A rare and deadly haemorrhagic fever has re-emerged in the Democratic Republic of the Congo, with the World Health Organisation's Africa office confirming an active outbreak of Bundibugyo virus disease on Thursday, 21 May 2026 — the first significant flare-up of the pathogen in years, striking a country still reeling from mpox, cholera, and one of the longest-running Ebola histories on the continent.

Bundibugyo virus disease belongs to the same Filoviridae family as Ebola and Marburg — it is not a household name, but its fatality rate in previous outbreaks has ranged between 25 and 40 percent, and it spreads through direct contact with the blood, organs, or bodily fluids of infected persons. The DRC, home to more than 100 million people, carries the heaviest burden: its eastern provinces — North Kivu, South Kivu, and Ituri — where conflict and displacement have gutted health infrastructure, are home to an estimated 7 million internally displaced persons who face both heightened exposure and near-zero access to isolation facilities.

The virus was first identified in Bundibugyo district in western Uganda in 2007, when an outbreak killed 37 of the 149 confirmed cases. A second outbreak followed in the DRC's Isiro health zone in 2012, killing 36 people. That the pathogen has resurfaced more than a decade later is not a surprise to virologists — filoviruses persist in animal reservoir populations, and the DRC's dense forest ecosystems along the Congo Basin provide exactly the ecological conditions for repeated spillover into human communities.

For Nigeria, the alert is not an abstraction. The country shares active air and trade corridors with the DRC, and the two nations sit within the same WHO Africa regional architecture. Nigeria recorded its first Ebola outbreak in 2014 — also a filovirus — and contained it largely because the Nigeria Centre for Disease Control mobilised quickly at Lagos ports of entry and Lagos Island General Hospital. That institutional memory exists, but Nigeria's 774 local government areas include dozens of land border crossings in Cross River, Borno, and Sokoto states that remain chronically under-resourced for disease surveillance.

WHO Africa, in its disease outbreak notification issued Thursday morning, confirmed the outbreak and indicated that response teams were being deployed to support DRC health authorities with case investigation, contact tracing, and infection prevention and control measures at affected health facilities.
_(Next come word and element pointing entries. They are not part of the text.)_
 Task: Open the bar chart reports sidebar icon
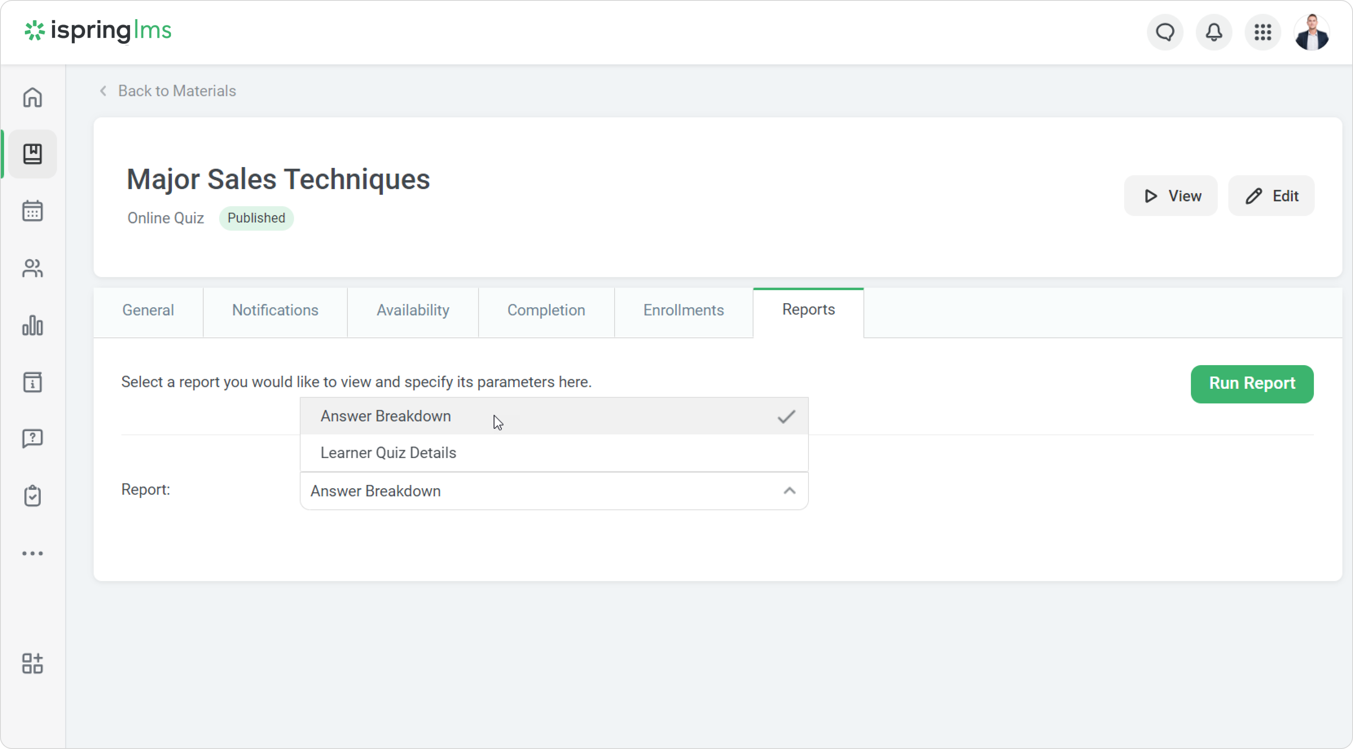33,325
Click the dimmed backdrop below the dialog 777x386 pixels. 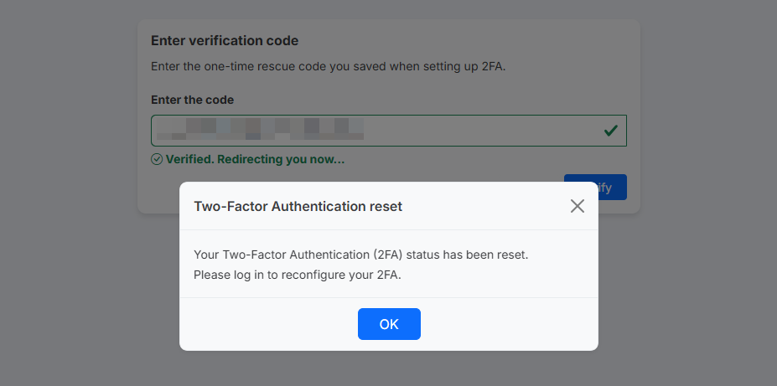pyautogui.click(x=389, y=368)
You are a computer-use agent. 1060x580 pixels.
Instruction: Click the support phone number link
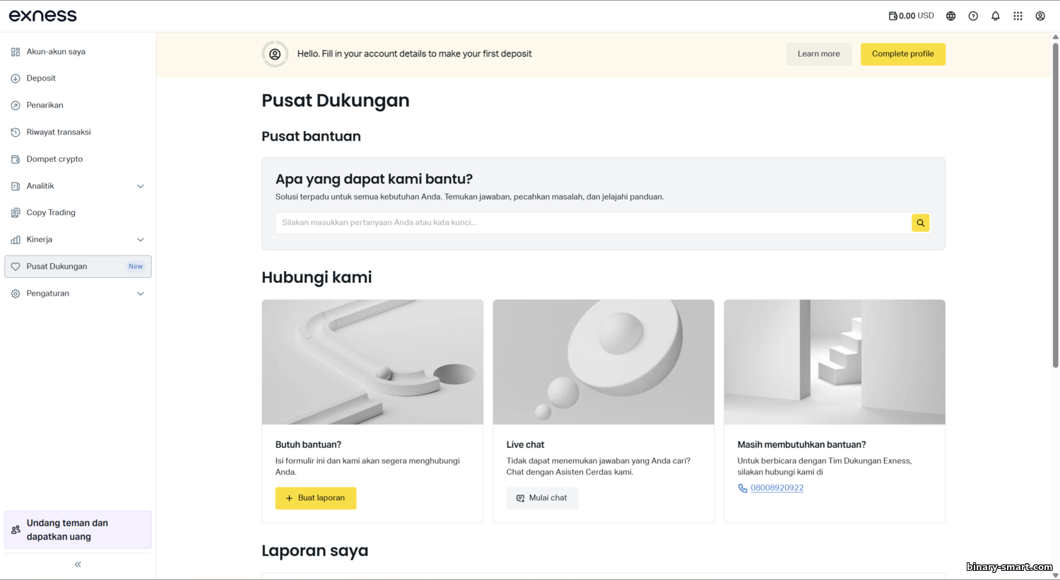(x=777, y=488)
The organisation has also activated its regional emergency coordination mechanisms and is working to verify the geographic scope of transmission — a critical unknown that will determine whether a WHO Public Health Emergency of International Concern designation comes into play.

In the coming days, Nigerians and West African health officials should watch for three things: whether WHO confirms the outbreak zone overlaps with any active conflict displacement routes — which would dramatically accelerate spread across borders; whether any travel-associated cases surface in Kinshasa, from which multiple weekly flights depart to Lagos and Abuja; and whether the NCDC activates its Integrated Disease Surveillance and Response protocols at international airports, a step that proved decisive in 2014. A vaccine for Bundibugyo virus disease does not yet exist at scale, though candidate vaccines developed after the 2012 outbreak are in early-stage trials — meaning containment at source remains the only reliable firewall.

As the DRC races to contain a virus it has faced before, the rest of the continent is reminded once again that in a region where one outbreak in a forest clearing can reach an international airport within 48 hours, preparedness is not a health ministry budget line — it is the difference between an outbreak and a catastrophe.